Henry K. Rotich (born 1969) is a Kenyan civil servant who served as Cabinet Secretary for the National Treasury following his appointment by Uhuru Kenyatta on 23 April 2013. On 14 January 2020, Rotich, who had been arrested on charges of corruption, was removed from this position.

==Education==
Rotich holds a master's degree in public administration (MPA) from the Harvard Kennedy School, Harvard University, US.
He holds a master's degree in economics and a Bachelor of Arts degree in economics and sociology, both from University of Nairobi, Kenya.

==Career==
Before being promoted to cabinet, Rotich served as head of macroeconomics at the Treasury from 2006. He was credited with crafting key policy frameworks over the following years, the under the leadership of minister Robinson Njeru Githae.

Rotich served as minister of finance during Kenyatta's first term in office. During his first term, he launched the world's first Treasury bond to be offered exclusively via mobile phone and slashed the minimum investment level in government debt, in a bid to stimulate public participation in the capital markets, raise money cheaply and boost the national savings rate. Also under his leadership, Kenya secured a $1.5 billion loan from the International Monetary Fund (IMF) in 2016, one of the biggest the IMF had granted on the continent up to that point. Under a restructuring deal overseen by Rotich in 2017, the Kenyan government took over 48.9 per cent of Kenya Airways after it had suffered five years of losses, including a Ksh26.2bn loss in 2015/2016, the biggest in Kenyan corporate history.

Rotich was retained in his position after the 2017 elections. For the 2018 fiscal year, he cut the government's spending budget by 55.1 billion shillings ($546.90 million), or 1.8 percent. Shortly after, he unveiled a package of initiatives to develop Islamic finance in the country, as part of efforts to mobilize local funds and set Nairobi as a regional hub for the sector.

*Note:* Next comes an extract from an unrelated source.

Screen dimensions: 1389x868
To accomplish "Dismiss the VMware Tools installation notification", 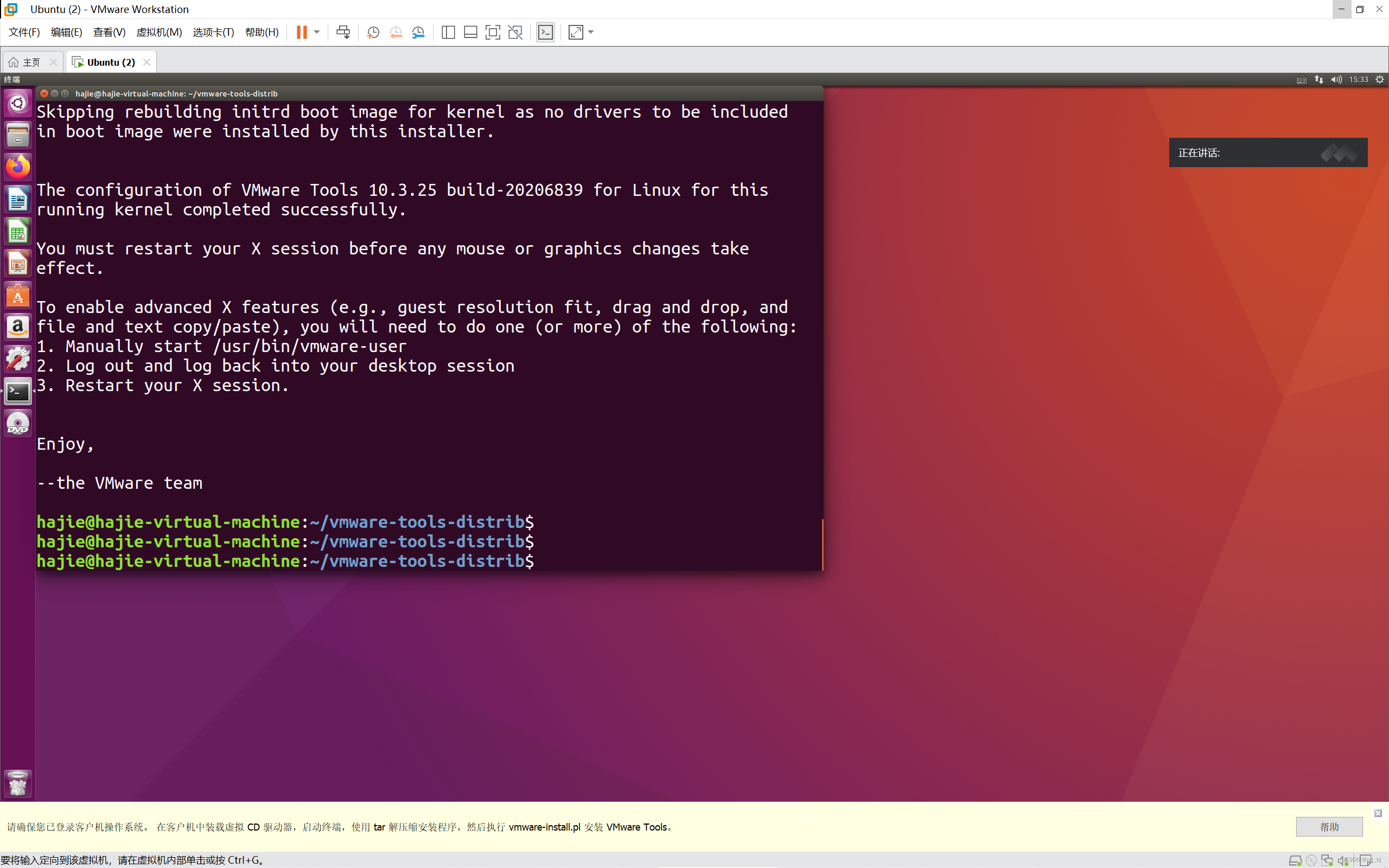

He also announced plans to introduce a set of reforms for the financial sector aimed at boosting private sector credit growth after it was hit by a cap on commercial interest rates introduced in 2016.

== Corruption allegations, arrest and removal from government==
In August 2018, a joint report by two parliamentary committees submitted to the Parliament of Kenya called for Rotich and fellow cabinet member Adan Mohammed to be investigated over the way they handled sugar imports. On 22 July 2019, Kenya's director of public prosecutions (DPP) Noordin Haji ordered the arrest and prosecution of Rotich and others over allegations of corruption related to the construction of two dams, Arror and Kimwarer. Among the others charged are Paolo Porcelli, the Italian director of CMC di Ravenna; and Rotich's number two at the ministry, Kamau Thugge, the principal secretary. Shortly after, President Kenyatta appointed Labour Minister Ukur Yatani Kanacho as acting finance minister, and Yatani would permanently replace Rotich on 14 January 2020. Rotich is the first sitting Kenyan Minister to be arrested for corruption.

==Other activities==
===International organizations===
- African Development Bank (AfDB), ex-officio member of the board of governors (since 2013)
- East African Development Bank (EADB), ex-officio member of the Governing Council (since 2013)
- International Monetary Fund (IMF), ex-officio member of the board of governors
- Multilateral Investment Guarantee Agency (MIGA), World Bank Group, ex-officio member of the board of governors (since 2013)
- World Bank, ex-officio member of the board of governors (since 2013)

In 2024 Rotich was appointed by the Public Service Commission to serve as the senior advisor on fiscal affairs and budget policy in office of president Ruto.